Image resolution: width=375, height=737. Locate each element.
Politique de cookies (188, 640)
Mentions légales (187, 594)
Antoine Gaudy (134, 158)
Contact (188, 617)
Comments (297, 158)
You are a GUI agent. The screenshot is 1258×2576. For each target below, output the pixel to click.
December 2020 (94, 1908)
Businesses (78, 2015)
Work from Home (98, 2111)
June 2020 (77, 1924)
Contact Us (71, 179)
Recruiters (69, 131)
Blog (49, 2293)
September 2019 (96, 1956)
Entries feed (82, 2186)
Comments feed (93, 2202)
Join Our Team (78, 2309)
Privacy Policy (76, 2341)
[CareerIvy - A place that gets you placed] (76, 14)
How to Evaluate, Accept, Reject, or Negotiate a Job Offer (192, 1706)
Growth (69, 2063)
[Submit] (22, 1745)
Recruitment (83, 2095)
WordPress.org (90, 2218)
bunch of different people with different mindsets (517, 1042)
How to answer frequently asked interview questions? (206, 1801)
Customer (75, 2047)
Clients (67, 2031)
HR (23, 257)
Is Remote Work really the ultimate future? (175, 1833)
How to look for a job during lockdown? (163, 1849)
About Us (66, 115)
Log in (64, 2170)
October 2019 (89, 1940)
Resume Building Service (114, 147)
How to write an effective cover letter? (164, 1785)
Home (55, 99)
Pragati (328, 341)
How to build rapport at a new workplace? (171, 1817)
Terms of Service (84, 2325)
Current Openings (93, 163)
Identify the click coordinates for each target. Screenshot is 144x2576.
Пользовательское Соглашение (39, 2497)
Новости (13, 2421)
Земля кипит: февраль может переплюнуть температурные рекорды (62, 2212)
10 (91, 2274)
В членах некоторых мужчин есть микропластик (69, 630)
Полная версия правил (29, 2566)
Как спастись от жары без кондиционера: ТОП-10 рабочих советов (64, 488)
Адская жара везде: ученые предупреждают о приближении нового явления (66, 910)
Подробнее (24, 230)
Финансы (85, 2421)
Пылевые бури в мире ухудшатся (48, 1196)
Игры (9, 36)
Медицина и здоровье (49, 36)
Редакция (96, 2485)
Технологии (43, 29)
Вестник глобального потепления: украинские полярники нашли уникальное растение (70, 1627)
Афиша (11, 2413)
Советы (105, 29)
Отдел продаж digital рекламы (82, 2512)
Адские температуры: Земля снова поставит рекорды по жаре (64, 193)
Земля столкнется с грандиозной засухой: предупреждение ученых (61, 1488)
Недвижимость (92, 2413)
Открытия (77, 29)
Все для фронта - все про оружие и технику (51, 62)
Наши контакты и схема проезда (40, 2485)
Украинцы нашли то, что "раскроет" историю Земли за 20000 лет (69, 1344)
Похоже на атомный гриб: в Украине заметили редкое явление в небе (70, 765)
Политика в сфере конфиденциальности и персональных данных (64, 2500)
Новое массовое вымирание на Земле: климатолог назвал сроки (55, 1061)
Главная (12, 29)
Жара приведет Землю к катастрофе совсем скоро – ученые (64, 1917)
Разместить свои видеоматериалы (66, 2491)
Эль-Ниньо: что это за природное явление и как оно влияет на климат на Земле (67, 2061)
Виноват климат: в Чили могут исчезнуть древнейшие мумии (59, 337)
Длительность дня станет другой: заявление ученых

INSTRUCTIONS FOR THE TASK: Output every record without changing any wording.

SOLUTION FOR THIS TASK:
Image resolution: width=375, height=737. Locate each element.
Politique de cookies (188, 640)
Mentions légales (187, 594)
Antoine Gaudy (134, 158)
Contact (188, 617)
Comments (297, 158)
You are a GUI agent. The screenshot is 1258×2576. For each target below, output the pixel to click.
December 2020 (94, 1908)
Businesses (78, 2015)
Work from Home (98, 2111)
June 2020 (77, 1924)
Contact Us (71, 179)
Recruiters (69, 131)
Blog (49, 2293)
September 2019 (96, 1956)
Entries feed (82, 2186)
Comments feed (93, 2202)
Join Our Team (78, 2309)
Privacy Policy (76, 2341)
[CareerIvy - A place that gets you placed] (76, 14)
How to Evaluate, Accept, Reject, or Negotiate a Job Offer (192, 1706)
Growth (69, 2063)
[Submit] (22, 1745)
Recruitment (83, 2095)
WordPress.org (90, 2218)
bunch of different people with different mindsets (517, 1042)
How to answer frequently asked interview questions? (206, 1801)
Customer (75, 2047)
Clients (67, 2031)
HR (23, 257)
Is Remote Work really the ultimate future? (175, 1833)
How to look for a job during lockdown? (163, 1849)
About Us (66, 115)
Log in (64, 2170)
October 2019 (89, 1940)
Resume Building Service (114, 147)
How to write an effective cover letter? (164, 1785)
Home (55, 99)
Pragati (328, 341)
How to build rapport at a new workplace? (171, 1817)
Terms of Service (84, 2325)
Current Openings (93, 163)
Identify the click coordinates for each target. Screenshot is 144x2576.
Пользовательское Соглашение (39, 2497)
Новости (13, 2421)
Земля кипит: февраль может переплюнуть температурные рекорды (62, 2212)
10 (91, 2274)
В членах некоторых мужчин есть микропластик (69, 630)
Полная версия правил (29, 2566)
Как спастись от жары без кондиционера: ТОП-10 рабочих советов (64, 488)
Адская жара везде: ученые предупреждают о приближении нового явления (66, 910)
Подробнее (24, 230)
Финансы (85, 2421)
Пылевые бури в мире ухудшатся (48, 1196)
Игры (9, 36)
Медицина и здоровье (49, 36)
Редакция (96, 2485)
Технологии (43, 29)
Вестник глобального потепления: украинские полярники нашли уникальное растение (70, 1627)
Афиша (11, 2413)
Советы (105, 29)
Отдел продаж digital рекламы (82, 2512)
Адские температуры: Земля снова поставит рекорды по жаре (64, 193)
Земля столкнется с грандиозной засухой: предупреждение ученых (61, 1488)
Недвижимость (92, 2413)
Открытия (77, 29)
Все для фронта - все про оружие и технику (51, 62)
Наши контакты и схема проезда (40, 2485)
Украинцы нашли то, что "раскроет" историю Земли за 20000 лет (69, 1344)
Похоже на атомный гриб: в Украине заметили редкое явление в небе (70, 765)
Политика в сфере конфиденциальности и персональных данных (64, 2500)
Новое массовое вымирание на Земле: климатолог назвал сроки (55, 1061)
Главная (12, 29)
Жара приведет Землю к катастрофе совсем скоро – ученые (64, 1917)
Разместить свои видеоматериалы (66, 2491)
Эль-Ниньо: что это за природное явление и как оно влияет на климат на Земле (67, 2061)
Виноват климат: в Чили могут исчезнуть древнейшие мумии (59, 337)
Длительность дня станет другой: заявление ученых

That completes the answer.